Feb 15, 2008A revised version of legislation intended to protect the privacy of individuals using RFID tags with "unique personal identifier numbers" passed the Washington State House of Representatives on Wednesday. House Bill (HB) 1031—intended to limit collection of personal information from an RFID tag without the tag holder's knowledge or consent—passed with 69 to 27 votes. The bill is now headed for the State Senate and, if approved, to the office of Governor Christine Gregoire.
This is the second round for HB 1031. An earlier version failed to pass a House vote in March 2007 (see Washington's RFID Bill Halted). In its original form, HB 1031 was rejected because of its broad scope, says the bill's primary sponsor, State Representative Jeff Morris (D-Mount Vernon). Known at that time as the "Electronic Bill of Rights," the first version did not offer exemptions for a host of users, including emergency responders, university researchers and service providers such as cable companies. The revised bill also has eliminated mention of a labeling requirement ("A person shall not sell, use, or distribute an item that contains an electronic communication device without labeling such item with a notice stating that such item contains an electronic device capable of engaging in electronic communication"). Such a requirement was opposed by business associations and technology vendors, who argue that they already have labeling conduct codes in place through organizations such as EPCglobal.

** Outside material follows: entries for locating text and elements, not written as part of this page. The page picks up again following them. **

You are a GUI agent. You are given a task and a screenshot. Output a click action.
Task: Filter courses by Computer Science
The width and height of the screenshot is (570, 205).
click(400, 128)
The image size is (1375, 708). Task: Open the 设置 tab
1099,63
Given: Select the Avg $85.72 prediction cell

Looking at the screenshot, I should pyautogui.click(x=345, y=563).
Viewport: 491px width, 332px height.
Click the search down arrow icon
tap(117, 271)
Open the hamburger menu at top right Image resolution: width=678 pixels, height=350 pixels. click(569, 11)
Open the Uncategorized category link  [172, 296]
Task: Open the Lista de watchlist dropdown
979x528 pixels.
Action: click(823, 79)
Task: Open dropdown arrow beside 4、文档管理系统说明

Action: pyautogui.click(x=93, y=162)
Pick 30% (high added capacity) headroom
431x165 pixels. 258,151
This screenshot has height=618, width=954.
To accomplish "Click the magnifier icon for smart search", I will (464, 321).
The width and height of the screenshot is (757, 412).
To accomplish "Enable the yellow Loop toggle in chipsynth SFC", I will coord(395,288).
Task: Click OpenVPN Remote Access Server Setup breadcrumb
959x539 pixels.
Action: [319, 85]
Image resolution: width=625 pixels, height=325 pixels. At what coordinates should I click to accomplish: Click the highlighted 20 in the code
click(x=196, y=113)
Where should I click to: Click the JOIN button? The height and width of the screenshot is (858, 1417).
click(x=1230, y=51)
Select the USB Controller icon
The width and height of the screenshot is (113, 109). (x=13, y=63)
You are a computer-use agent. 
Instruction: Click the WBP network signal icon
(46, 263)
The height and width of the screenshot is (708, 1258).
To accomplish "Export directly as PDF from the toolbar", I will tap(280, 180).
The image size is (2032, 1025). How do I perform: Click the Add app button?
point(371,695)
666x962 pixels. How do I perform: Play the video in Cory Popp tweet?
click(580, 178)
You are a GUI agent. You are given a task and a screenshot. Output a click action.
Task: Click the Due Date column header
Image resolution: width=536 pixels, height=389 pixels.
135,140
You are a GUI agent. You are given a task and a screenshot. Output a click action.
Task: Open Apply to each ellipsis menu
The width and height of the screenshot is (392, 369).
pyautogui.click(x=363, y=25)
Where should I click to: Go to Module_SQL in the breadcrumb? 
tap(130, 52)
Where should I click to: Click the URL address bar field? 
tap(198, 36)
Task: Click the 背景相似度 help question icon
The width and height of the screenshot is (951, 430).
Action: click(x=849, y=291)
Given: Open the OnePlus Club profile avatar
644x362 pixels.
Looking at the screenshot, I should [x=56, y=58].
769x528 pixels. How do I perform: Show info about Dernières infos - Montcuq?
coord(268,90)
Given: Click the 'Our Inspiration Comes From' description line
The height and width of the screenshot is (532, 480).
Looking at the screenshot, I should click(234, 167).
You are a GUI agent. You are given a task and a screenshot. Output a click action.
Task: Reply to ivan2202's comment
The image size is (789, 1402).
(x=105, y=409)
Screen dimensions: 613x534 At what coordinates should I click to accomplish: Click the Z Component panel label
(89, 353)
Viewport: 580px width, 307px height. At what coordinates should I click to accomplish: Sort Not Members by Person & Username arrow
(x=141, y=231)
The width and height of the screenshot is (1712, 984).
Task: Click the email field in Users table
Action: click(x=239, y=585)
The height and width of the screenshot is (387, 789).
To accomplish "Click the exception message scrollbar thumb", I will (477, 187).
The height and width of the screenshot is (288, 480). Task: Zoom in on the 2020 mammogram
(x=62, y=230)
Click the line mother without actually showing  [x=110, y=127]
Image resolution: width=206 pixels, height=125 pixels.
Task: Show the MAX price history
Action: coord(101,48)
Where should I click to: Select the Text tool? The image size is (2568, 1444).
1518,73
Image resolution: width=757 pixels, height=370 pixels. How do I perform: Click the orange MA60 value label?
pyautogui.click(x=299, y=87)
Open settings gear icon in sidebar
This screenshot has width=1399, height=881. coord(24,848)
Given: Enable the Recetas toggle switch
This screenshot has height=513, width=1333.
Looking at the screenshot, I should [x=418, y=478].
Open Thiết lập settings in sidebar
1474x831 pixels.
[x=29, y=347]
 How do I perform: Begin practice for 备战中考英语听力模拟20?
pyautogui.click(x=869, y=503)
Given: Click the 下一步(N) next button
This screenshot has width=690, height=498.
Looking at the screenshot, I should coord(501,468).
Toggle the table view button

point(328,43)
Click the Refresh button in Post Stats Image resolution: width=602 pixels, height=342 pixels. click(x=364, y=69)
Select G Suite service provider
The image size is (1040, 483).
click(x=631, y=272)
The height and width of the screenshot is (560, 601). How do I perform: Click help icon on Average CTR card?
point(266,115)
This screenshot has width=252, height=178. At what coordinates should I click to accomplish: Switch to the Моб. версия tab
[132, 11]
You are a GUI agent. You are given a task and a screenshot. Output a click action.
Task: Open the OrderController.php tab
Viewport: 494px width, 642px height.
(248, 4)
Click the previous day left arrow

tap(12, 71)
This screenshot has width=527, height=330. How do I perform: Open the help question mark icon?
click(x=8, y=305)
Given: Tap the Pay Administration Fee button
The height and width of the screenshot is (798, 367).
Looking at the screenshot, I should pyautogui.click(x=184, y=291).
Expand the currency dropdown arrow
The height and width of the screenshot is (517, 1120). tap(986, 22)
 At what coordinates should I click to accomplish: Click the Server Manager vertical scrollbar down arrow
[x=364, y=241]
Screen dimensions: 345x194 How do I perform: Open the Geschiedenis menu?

The revised bill would make it a Class C felony to intentionally read the data encoded to an RFID tag in possession of a person without that individual's knowledge and consent, for the purpose of fraud, identity theft or some other illegal or unapproved purpose—a process known as "skimming." With this bill, skimming refers to capturing personal data about a tag's holder, such as the details on a loyalty card, driver's license or other identity card. It does not refer to capturing data from EPC RFID tags attached to products that do not hold the consumer's data. Class C felony in Washington State has a maximum penalty of five years in prison and a $10,000 fine. If the bill is signed into law, it would be the first legislation on the state level to make skimming a felony, says Morris.
On the other hand, use of data for marketing purposes, by a retailer would be a civil offense with a fine of up to $10,000 for each violation at the attorney general's discretion.
If, for example, a consumer holding an RFID-enabled loyalty card from one store enters a second store, that second store could not make use of the data stored on the loyalty card under the bill. Also, when a consumer applies for a loyalty card or other identification card containing an RFID tag, the application process must inform the consumer about the use of RFID technology and the user would need to sign that notification to indicate acceptance.
HB 1031 also calls for the state's attorney general to make an annual review of personally invasive technologies and present the findings to lawmakers.
The State Senate will hold its first hearing on the bill in two weeks, and Morris says it is too early to predict the Senate's response. "We have been talking about this for four years in the House," he says, adding that some members have little or no knowledge of the technology. He notes that Governor Gregoire's office is monitoring the bill's progress. "My hope is she would sign it," he says.
Some groups that opposed the original SB 1031 are neutral to version passed by the House, says Morris, including the Washington Technology Industry Association and the Smart Card Alliance. Members of the cellular communications industry, which is preparing to introduce mobile phones with Near Field Communication (NFC) RFID technology, oppose the current bill, he says.
In describing the importance of privacy-protecting measures for RFID users, Morris says, "The issue here is the rights of the consumer. The buyer can only beware if they are aware of what technology is being used."
On Jan, 30, California's state senate passed a similar bill, Senate Bill (SB) 31, which proposes that a person or entity that intentionally remotely reads another person's RFID-enabled identification document without prior consent shall be punished by imprisonment for up to one year, a fine of not more than $1,500." The bill has now gone to the California State Assembly. The state has crafted other RFID-related measures as well. In 2007, California Governor Arnold Schwarzenegger signed into law a bill prohibiting anyone from forcibly implanting RFID tags under someone's skin (see RFID News Roundup: California Bans Forced Human Tagging), but in 2006, he vetoed SB 768, which would have put restrictions on RFID systems used by government agencies in the state (see Calif. Gov Terminates RFID ID Bill).